This is not a complete answer. It seems that the summatory function grows like $n^2$. The plot of $$ \frac{{\mathrm{e}^{2\pi } }}{{n^2 }}\sum\limits_{k \le n} {\epsilon (k)} $$ for $1\le n\le 350$ is as follows:

There seems to be a limiting value of about $0.82$, and I conjecture it to be $\frac{\pi^2}{12} = 0.822467\ldots $.

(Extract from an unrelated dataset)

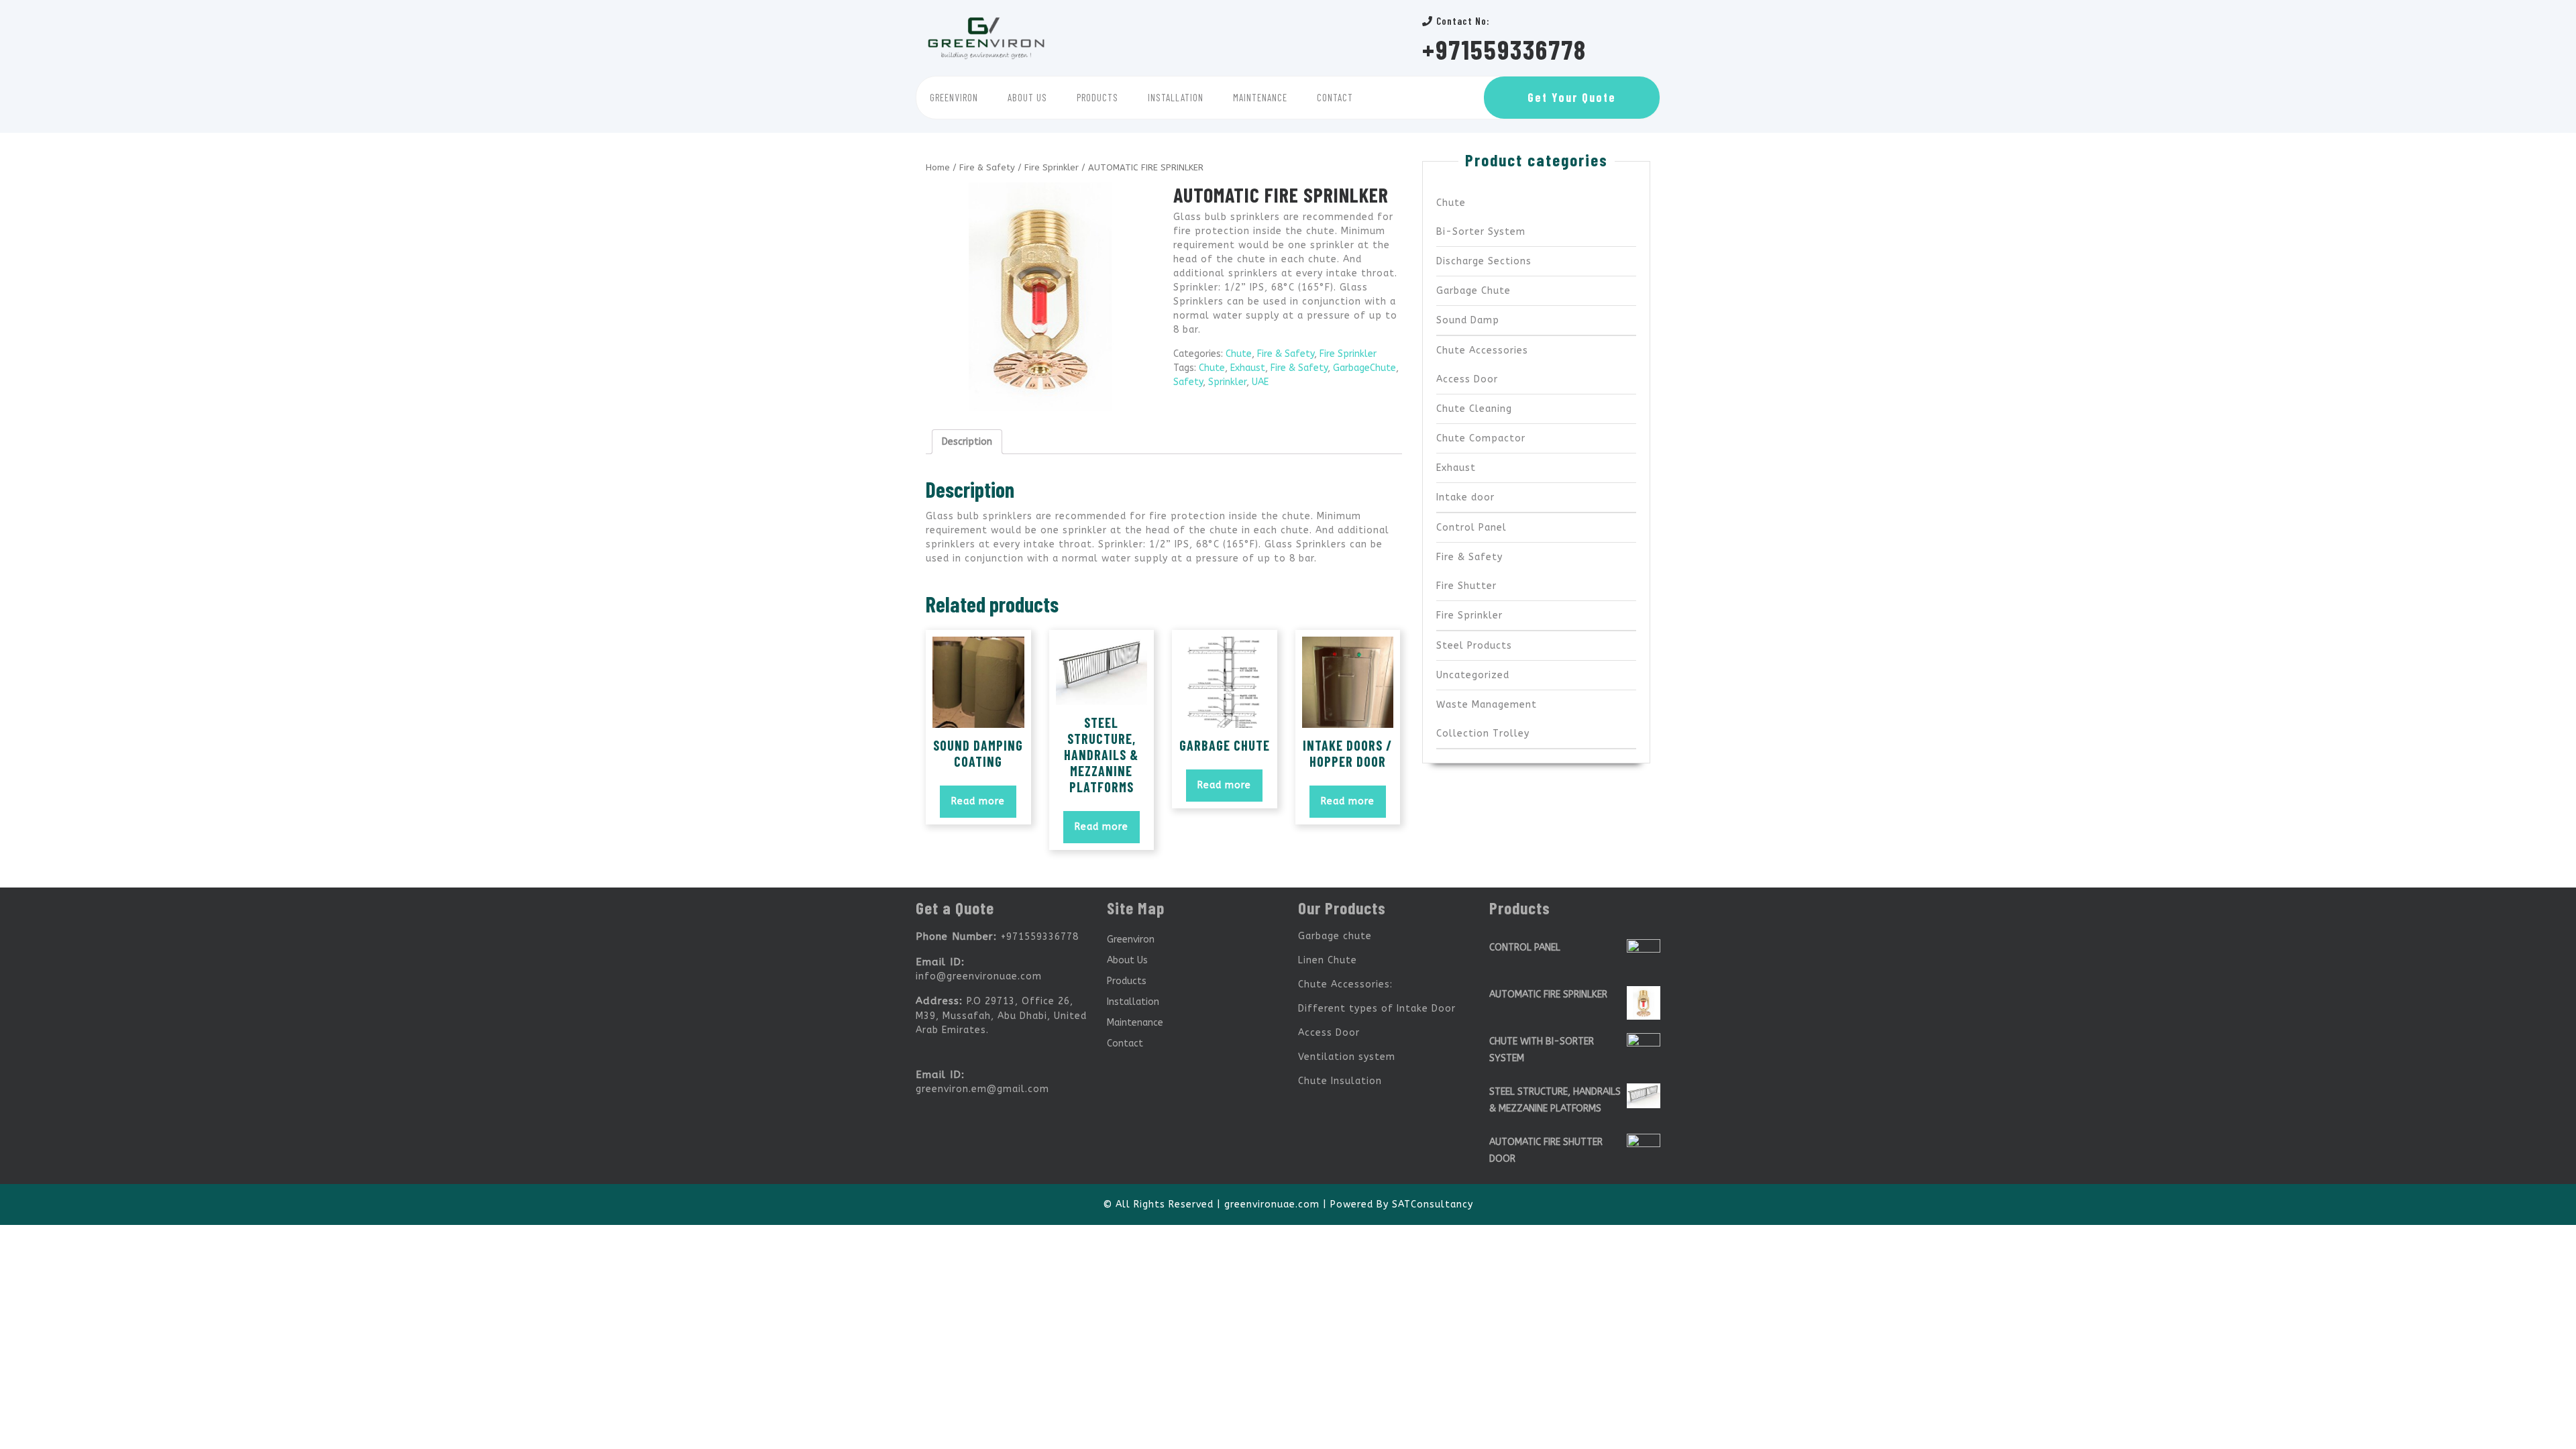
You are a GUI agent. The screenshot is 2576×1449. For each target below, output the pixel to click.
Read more (978, 801)
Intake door (1465, 497)
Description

Addendum. Grönwall's theorem states that $$ \mathop {\lim \sup }\limits_{k \to + \infty } \frac{{\sigma (k)}}{{k\log \log k}} = {\rm e}^\gamma = 1.781 \ldots , $$ and therefore $$ \sigma (k) \ge k\log \log k $$ for infinitely many values of $k$. Let $n+1$ be such a value of $k$. Then $$ \epsilon (n) = {\rm e}^{2\pi n} \sum\limits_{k = n + 1}^\infty {\sigma (k){\rm e}^{ - 2\pi k} } \ge {\rm e}^{2\pi n} \sigma (n + 1){\rm e}^{ - 2\pi (n + 1)} \ge {\rm e}^{ - 2\pi } n\log \log n. $$